* Extracted data *
+-------+

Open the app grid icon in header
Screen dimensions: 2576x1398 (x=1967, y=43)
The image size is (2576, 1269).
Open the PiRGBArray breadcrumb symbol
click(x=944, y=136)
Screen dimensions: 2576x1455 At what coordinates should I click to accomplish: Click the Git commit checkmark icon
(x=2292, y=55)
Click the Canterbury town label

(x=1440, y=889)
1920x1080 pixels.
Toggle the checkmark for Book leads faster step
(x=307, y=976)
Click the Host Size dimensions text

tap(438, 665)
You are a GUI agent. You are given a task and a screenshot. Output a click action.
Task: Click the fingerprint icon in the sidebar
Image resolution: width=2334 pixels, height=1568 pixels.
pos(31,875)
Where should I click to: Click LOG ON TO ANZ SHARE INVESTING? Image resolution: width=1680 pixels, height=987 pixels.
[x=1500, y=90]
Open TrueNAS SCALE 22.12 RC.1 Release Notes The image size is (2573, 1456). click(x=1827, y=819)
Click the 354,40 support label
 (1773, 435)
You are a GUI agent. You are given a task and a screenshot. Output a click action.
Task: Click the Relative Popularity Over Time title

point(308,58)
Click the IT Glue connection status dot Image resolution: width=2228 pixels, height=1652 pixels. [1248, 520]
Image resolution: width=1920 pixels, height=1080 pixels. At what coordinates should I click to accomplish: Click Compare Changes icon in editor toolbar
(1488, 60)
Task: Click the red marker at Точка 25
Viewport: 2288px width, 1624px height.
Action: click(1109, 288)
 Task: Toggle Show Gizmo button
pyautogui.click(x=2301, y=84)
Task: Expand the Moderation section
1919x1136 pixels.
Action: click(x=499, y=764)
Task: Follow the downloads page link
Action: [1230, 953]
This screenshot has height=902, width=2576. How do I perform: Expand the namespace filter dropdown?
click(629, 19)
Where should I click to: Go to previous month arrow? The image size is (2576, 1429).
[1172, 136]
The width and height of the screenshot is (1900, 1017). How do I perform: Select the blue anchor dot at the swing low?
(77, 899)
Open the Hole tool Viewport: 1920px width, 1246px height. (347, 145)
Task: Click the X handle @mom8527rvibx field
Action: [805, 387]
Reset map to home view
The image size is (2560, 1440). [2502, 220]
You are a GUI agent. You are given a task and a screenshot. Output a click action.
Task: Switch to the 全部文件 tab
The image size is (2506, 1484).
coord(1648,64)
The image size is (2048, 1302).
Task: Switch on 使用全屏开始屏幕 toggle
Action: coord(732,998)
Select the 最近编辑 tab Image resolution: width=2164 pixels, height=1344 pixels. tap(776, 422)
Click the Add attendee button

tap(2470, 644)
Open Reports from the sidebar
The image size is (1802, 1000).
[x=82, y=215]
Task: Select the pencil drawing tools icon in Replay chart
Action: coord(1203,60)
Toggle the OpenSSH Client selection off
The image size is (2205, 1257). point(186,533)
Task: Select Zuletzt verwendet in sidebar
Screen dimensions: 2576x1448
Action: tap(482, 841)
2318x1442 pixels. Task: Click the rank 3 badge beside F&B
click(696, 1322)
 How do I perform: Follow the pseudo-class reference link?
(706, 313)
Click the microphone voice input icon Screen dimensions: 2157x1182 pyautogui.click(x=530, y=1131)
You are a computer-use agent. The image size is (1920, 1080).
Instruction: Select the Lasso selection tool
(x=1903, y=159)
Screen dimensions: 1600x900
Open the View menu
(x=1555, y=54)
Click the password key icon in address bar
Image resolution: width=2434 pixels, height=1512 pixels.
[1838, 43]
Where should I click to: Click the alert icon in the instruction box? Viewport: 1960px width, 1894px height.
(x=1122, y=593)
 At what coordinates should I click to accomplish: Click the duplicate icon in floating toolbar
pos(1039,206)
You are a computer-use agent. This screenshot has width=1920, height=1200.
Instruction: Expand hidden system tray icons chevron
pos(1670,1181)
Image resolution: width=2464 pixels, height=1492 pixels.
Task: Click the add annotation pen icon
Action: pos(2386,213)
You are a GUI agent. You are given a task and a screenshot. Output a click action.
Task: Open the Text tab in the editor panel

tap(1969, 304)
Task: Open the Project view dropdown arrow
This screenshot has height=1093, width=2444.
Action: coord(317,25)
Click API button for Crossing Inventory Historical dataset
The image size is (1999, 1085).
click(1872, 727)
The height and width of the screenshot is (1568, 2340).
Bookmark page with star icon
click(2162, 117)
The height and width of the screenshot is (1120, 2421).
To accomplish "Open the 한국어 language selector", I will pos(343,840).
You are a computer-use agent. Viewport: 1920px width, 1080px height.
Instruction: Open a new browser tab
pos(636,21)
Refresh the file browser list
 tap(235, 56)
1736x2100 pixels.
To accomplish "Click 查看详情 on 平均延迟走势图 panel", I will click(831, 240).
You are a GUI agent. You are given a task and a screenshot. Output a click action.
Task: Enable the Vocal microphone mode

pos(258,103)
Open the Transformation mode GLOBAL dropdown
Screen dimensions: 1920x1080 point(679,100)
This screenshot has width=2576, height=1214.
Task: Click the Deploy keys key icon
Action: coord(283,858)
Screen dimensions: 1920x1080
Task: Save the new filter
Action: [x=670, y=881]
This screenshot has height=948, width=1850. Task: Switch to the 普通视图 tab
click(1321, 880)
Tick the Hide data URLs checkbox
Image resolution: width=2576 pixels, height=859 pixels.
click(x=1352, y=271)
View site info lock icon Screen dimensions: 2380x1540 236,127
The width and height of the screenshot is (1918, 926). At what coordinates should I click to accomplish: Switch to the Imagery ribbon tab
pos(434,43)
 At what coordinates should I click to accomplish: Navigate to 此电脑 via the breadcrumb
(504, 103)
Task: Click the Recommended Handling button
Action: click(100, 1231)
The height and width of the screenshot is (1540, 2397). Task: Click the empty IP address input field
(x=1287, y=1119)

+-------+

* How to complete this task *
Above are the records. Print exactly, and only, the lines from the line with "The width and height of the screenshot is (1900, 1017)." to the line with "Task: Switch to the 全部文件 tab", both inclusive.

* Answer box *
The width and height of the screenshot is (1900, 1017). How do I perform: Select the blue anchor dot at the swing low?
(77, 899)
Open the Hole tool Viewport: 1920px width, 1246px height. (347, 145)
Task: Click the X handle @mom8527rvibx field
Action: [805, 387]
Reset map to home view
The image size is (2560, 1440). [2502, 220]
You are a GUI agent. You are given a task and a screenshot. Output a click action.
Task: Switch to the 全部文件 tab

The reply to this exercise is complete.